MI can be detected computationally, by balancing an anti-diagonal measurement against a diagonal control, but we opted for visual inspection since we had only one plot (Fig. 4b). We used the MI algorithm implemented in scikit-learn to compute pairwise MI for the first and last 200 nucleotides of Segment 5. We chose this subset of positions to reduce computational runtime; it extends far enough into the interior of Segment 5 that any potential structure in the packaging regions should be included.

Fig. 4: (a) Sequence coordinate system. 5’ end encodes the stop codon, 3’ end encodes the start codon. (b) Mutual information score matrix. Top-left: mutual information score. Bottom-right: normalized mutual information score. (c) Entropy of the first 200 and last 200 nucleotides. Red bars: regions of unusually high sequence conservation. (d) Mapping of the predicted secondary structures to the regions of low sequence diversity. (e) and (f): Predicted stem loops for the 5’ and 3’ regions respectively.

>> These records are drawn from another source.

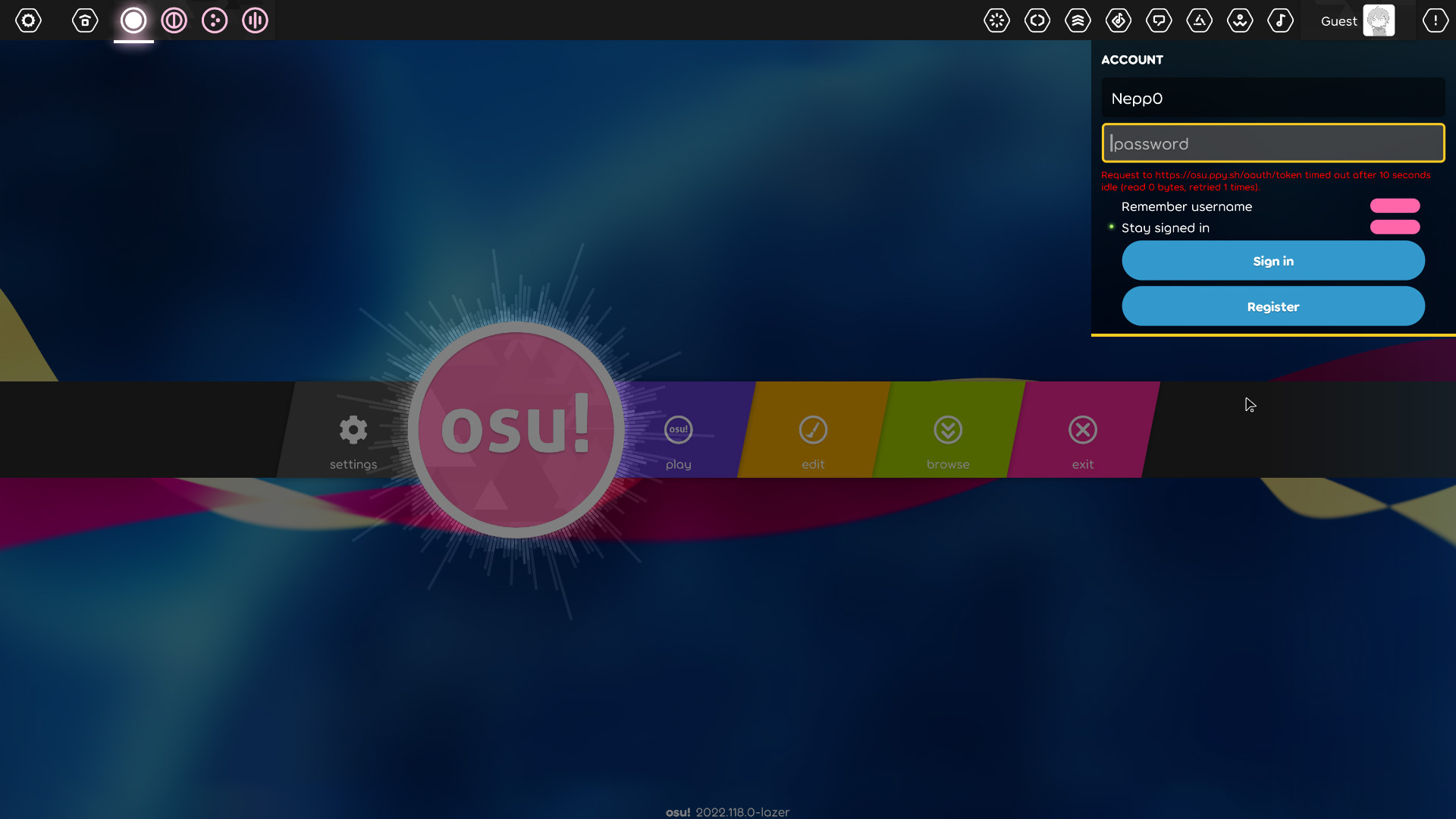This screenshot has width=1456, height=819.
Task: Go to the home screen icon
Action: coord(84,20)
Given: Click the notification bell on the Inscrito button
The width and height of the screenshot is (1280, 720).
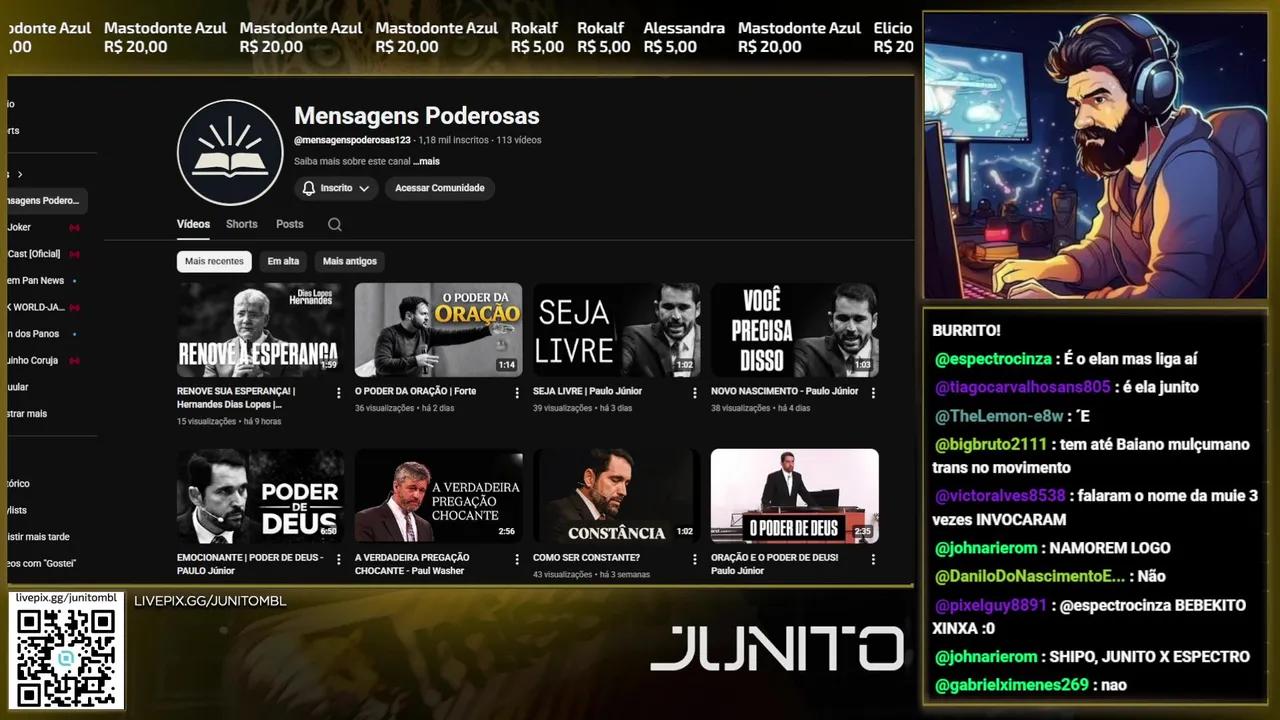Looking at the screenshot, I should point(309,188).
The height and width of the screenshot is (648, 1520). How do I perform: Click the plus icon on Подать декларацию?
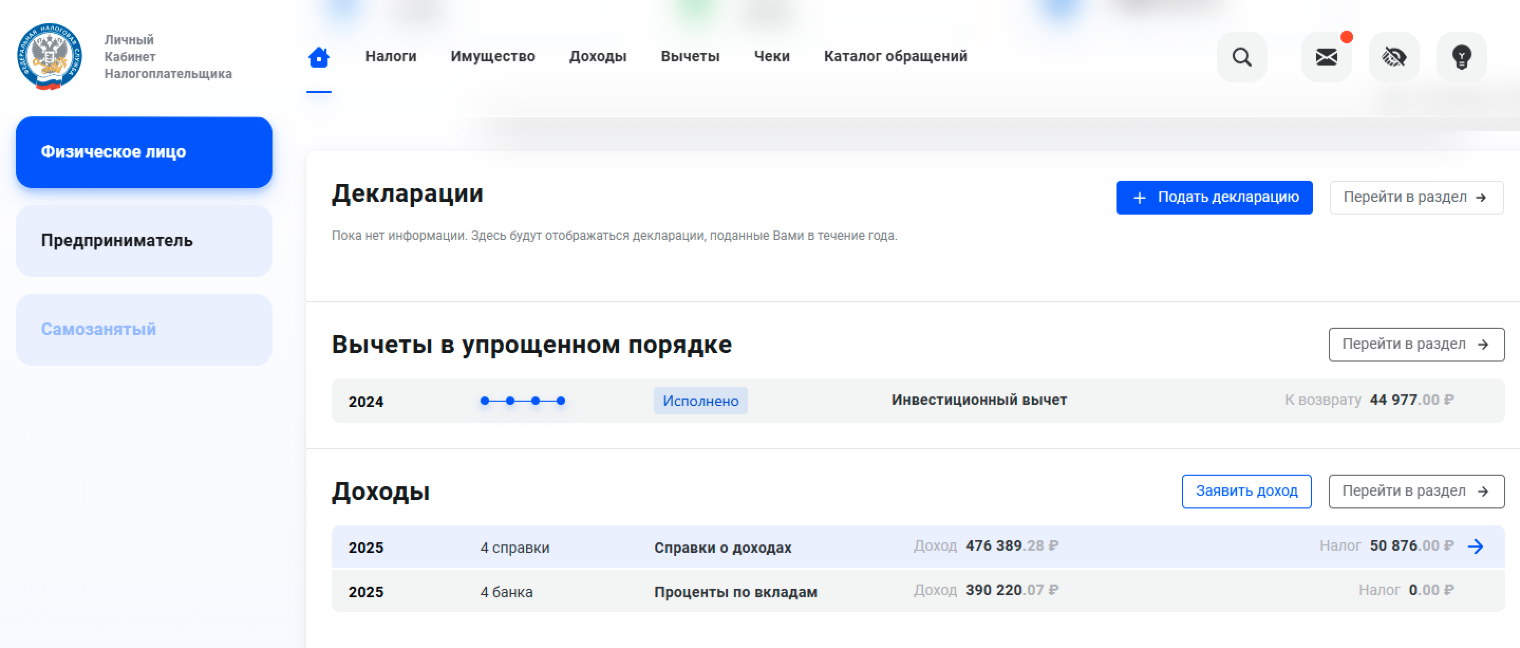(1139, 197)
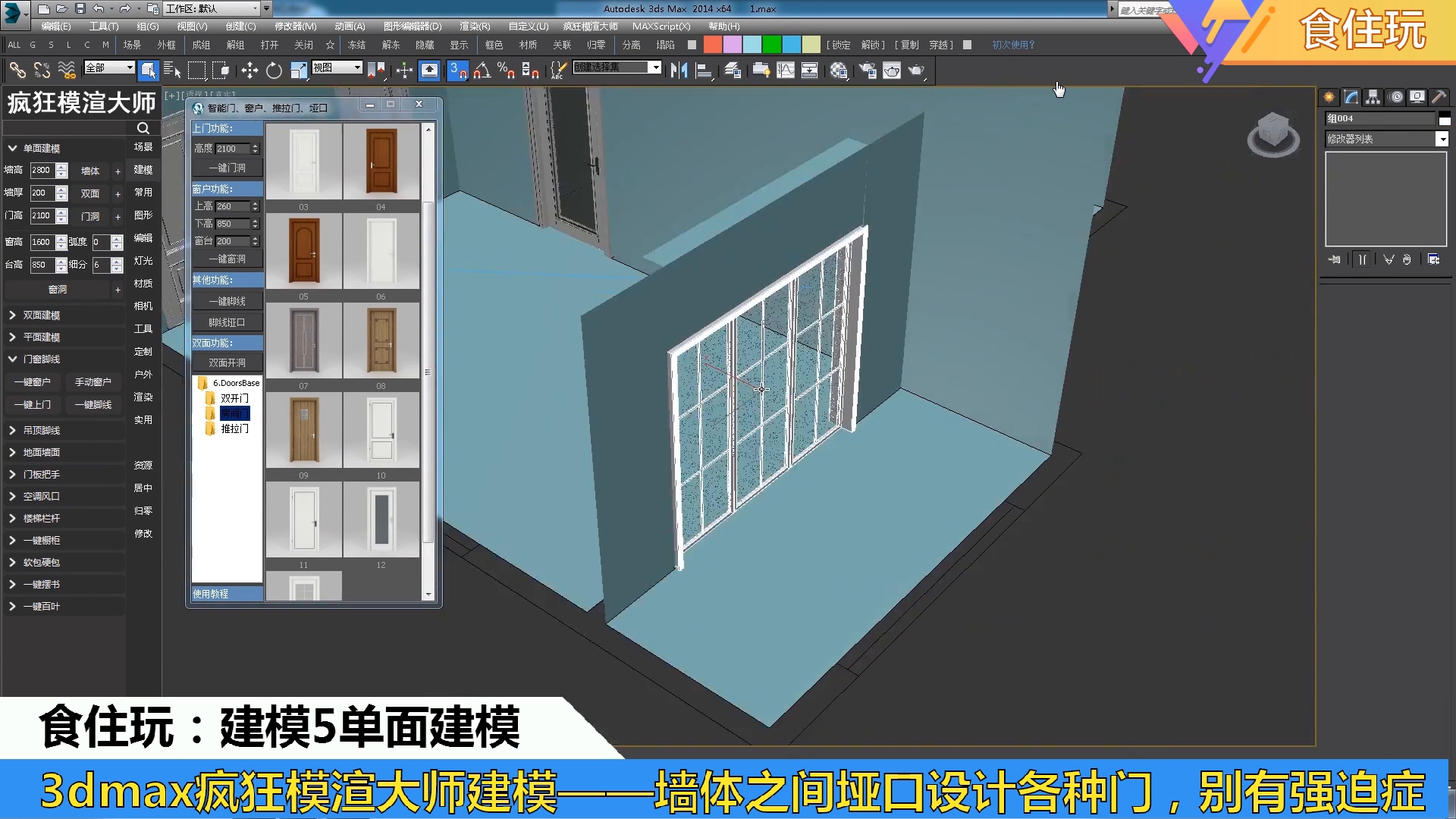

With positions that are perfectly conserved, mutual information scores involving those positions will always be zero. Nonetheless, they could be part of a perfectly conserved secondary structure. This is why we also computed normalized mutual information (NMI), another function implemented in scikit-learn. Pairs of perfectly conserved positions will have an NMI score of 1.0 (Fig. 3b, bottom-right). Using NMI, we expect that all anti-diagonal patterns should be visible regardless of whether they are caused by mostly or perfectly conserved positions in Sequence 5. Our mutual information heat map (Fig 3b), does not contain any discernible anti-diagonal stripes of MI or NMI. There are no patterns that would indicate RNA secondary structure to the naked eye, either within or outside the packaging regions.

Future work

An appropriate background model for this set of sequences, which we did not consider here, would be to permute the codon usage and generate a synthetic background data set of comparable size (~3000 sequences), using the measured codon usage frequencies for that particular segment. For each amino acid in each sequence, we would randomly select a codon for that amino acid at that position (proportional to that amino acid’s codon usage frequencies). This would provide a set of sequences under amino acid sequence constraint but not under RNA sequence constraint. This background data could be used to assess the significance of our entropy results, by comparing our observed entropy to the expected background entropy at each position.


  1. Gog, J. R. et al. Codon conservation in the influenza A virus genome defines RNA packaging signals. Nucleic Acids Res. 35, 1897–1907 (2007).

  2. BINDEWALD, E. & SHAPIRO, B. A. RNA secondary structure prediction from sequence alignments using a network of k-nearest neighbor classifiers. RNA 12, 342–352 (2006).

  3. Lorenz, R. et al. ViennaRNA Package 2.0. Algorithms Mol Biol 6, (2011).